* Do this
Can you carry on the paper below on PLL-based equivalent sampling for a high-speed oscilloscope, starting right after its last sentence?

* Source text

_ _ _ _

Design of High-Speed Oscilloscope Equivalent Sampling System Based on PLL

Zha Tianyi1, Chen Shengqi2, Ge Junyao3

(1. Changshu High School, Jiangsu Suzhou 215500; 2. Department of Electrical Engineering and Applied Electronic Technology, Tsinghua University, Beijing 100084;

3. School of Communication and Information Engineering, Nanjing University of Posts and Telecommunications, Jiangsu Nanjing 210023)

Abstract: This paper adopts the fractional-N phase-locked loop (PLL) chip ADF4351 as the sampling clock generator, utilizes FPGA for equal precision frequency measurement, and applies the principle of sequential equivalent sampling using the difference frequency method to design a high-speed oscilloscope equivalent sampling system with a maximum equivalent sampling rate of 160 GS/s. Meanwhile, an alternating sampling clock is generated through a clock distributor and digital delay line, and four 8-bit ADCs with a maximum sampling rate of 250 MS/s are used for time-interleaved sampling, achieving a maximum real-time sampling rate of 1 GS/s. Due to the use of a low-jitter clock source, the system maintains good noise performance within a design bandwidth of DC to 500 MHz, with a signal-to-noise ratio superior to that of equivalent sampling systems based on DDS technology.

_ _ _ _

* Data excerpt
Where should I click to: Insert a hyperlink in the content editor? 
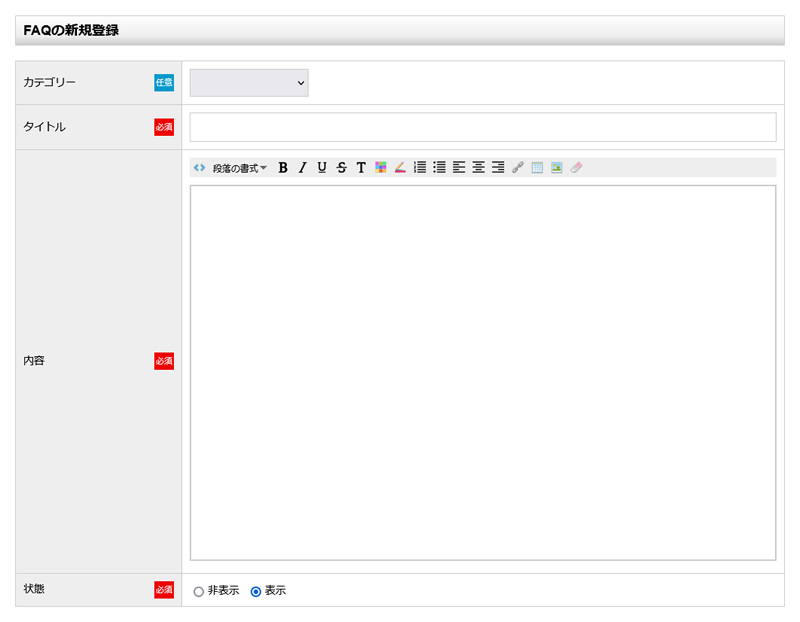[517, 167]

_ _ _ _

* Exercise result
Keywords: fractional-N phase-locked loop; equivalent sampling; time-interleaved sampling; high-speed oscilloscope

Chinese Classification Number: TN911.8; TM935.38

Literature Identification Code: A

DOI: 10.16157/j.issn.0258-7998.2017.05.023

Chinese Citation Format: Zha Tianyi, Chen Shengqi, Ge Junyao. Design of equivalent sampling system for high-speed oscilloscope based on PLL[J]. Application of Electronic Technique, 2017, 43(5): 94-97.

English Citation Format: Zha Tianyi, Chen Shengqi, Ge Junyao. Design of equivalent sampling system for high-speed oscilloscope based on PLL[J]. Application of Electronic Technique, 2017, 43(5): 94-97.

0 Introduction

In response to the application of high-speed oscilloscopes, this paper designs a difference frequency method equivalent sampling system based on fractional-N phase-locked loop technology[1], whose maximum equivalent sampling rate increases with the frequency of the measured signal, providing an inherent advantage when processing high-frequency signals. Compared with mainstream equivalent sampling schemes based on DDS (Direct Digital Synthesizer) technology, it exhibits better reliability at high frequencies. Meanwhile, this system improves the real-time sampling rate[2] through time-interleaved sampling, accommodating the performance of both periodic and non-periodic signal acquisition.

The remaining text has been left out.